An international transaction is defined as one where there are elements of more than one country and consequently International Contract Law concerns the legal rules relating to cross border agreements.

Lord Sumption JSC in the case of Abela v Baadarani [2013] 1 WLR 2043 in the Supreme Court of the United Kingdom stated that “Litigation between residents of different states is a routine incident in modern commercial life”. So to avoid litigation in international contracts, 3 major issues need to be considered:

  1. The existence of very different legal systems – common law, civil law, Sharia law, customary law and mixed system.

In international contracts there’s a general tendency to use the English common law. Rightfully countries have developed their own individual legal systems and generally tend to maintain them but not always. Some legal systems align with others where others do not. Nevertheless it is obvious that differences exist.

For example, a clear distinction exists between a contract written under a common law system in comparison to the civil law system. In the former, the application of the law is on reliance to previous judgments or precedents (Judgments of the Courts are binding – stare decisis). Generally, statutes are detailed with definitions and contain lengthy enumeration of specific applications and exceptions. On the other hand, in the civil law system, we see codified legislation, where codes are concise and set out mainly broad principles.
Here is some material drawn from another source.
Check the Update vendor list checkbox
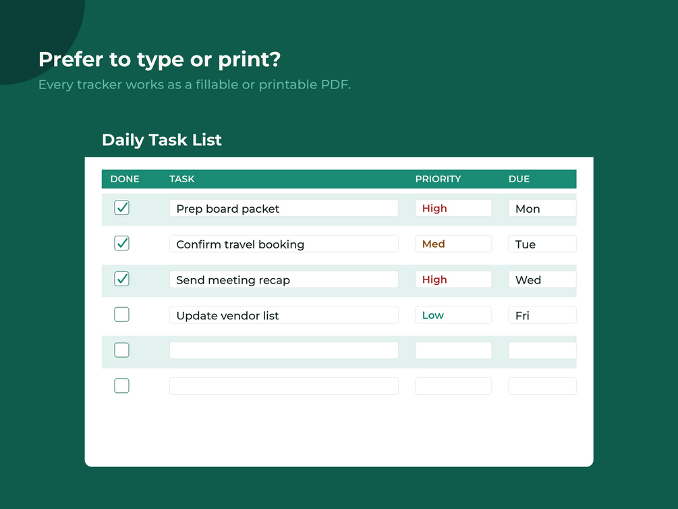 [x=121, y=315]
In this instance case law is not binding.

In the specifics, when it comes down to contracts, Common Law relies on the principle or the “Sanctity of contract”. There’s full respect of freedom of contract where the primary focus is on the written words and where a party is prevented from presenting extrinsic evidence that contradicts or adds to the written terms of the contracts. In fact, we often we see clauses such as “This agreement constitutes the entire agreement between the parties and supersedes and extinguishes all previous discussions…” where that binding principle on the parties is explicit.

Inversely Civil Law sustains the relevance of good faith and fairness against freedom of contract. The primary focus is on the wider context and intentions of the parties, which generally makes contracts not limited to literal meaning of the words and where evidence of negotiation is admissible.

  1. Which law applies?

Every Contract must have a governing law which sets forth the necessary rules on contract formation.

A purely domestic contract (for example between two Australian companies) is governed by Australian contract law and a choice of foreign law is not permitted.

In the context of contracts at an international level the choice of the governing law is crucial as whenever a contract has links to more than one legal order or jurisdiction, this can create ambiguity and the courts in charge of resolving the contractual dispute must determine which law will govern the contract. For example, an Australian company concluding a commercial contract with an Italian company where there is no explicit provision for a governing law. In the event of a contractual dispute, courts must decide whether Australian or Italian substantive laws apply. This could be a risky and expensive experience.

  1. Which role has the applicable law?

It is often misconstrued that the governing law operates as a “gap filler” where the more the contract is complete, the less the governing law is important. This interpretation is arguable, particularly within a mindset of common law. As a matter of a fact legal issues arising out of a contractual relationship that are not addressed by the contract must be resolved by the governing law.

In the absence of contractual provisions, the governing law must determine essential terms such as the scope of contractual obligations, the applicable remedies in case of a contract breach (and their preconditions) and the extent and duration of liability of the parties in case of breach.

In International Contracts the governing law becomes even more fundamental, even where the parties have extensively dealt with duties, rights and possible legal consequences in case of any breach.

When dealing in international transactions, avoid nasty surprises or risk being involved in litigation in unknown or foreign jurisdictions, seek to maintain some control and ensure that governing law is explicitly stated in your contracts. Choose your law.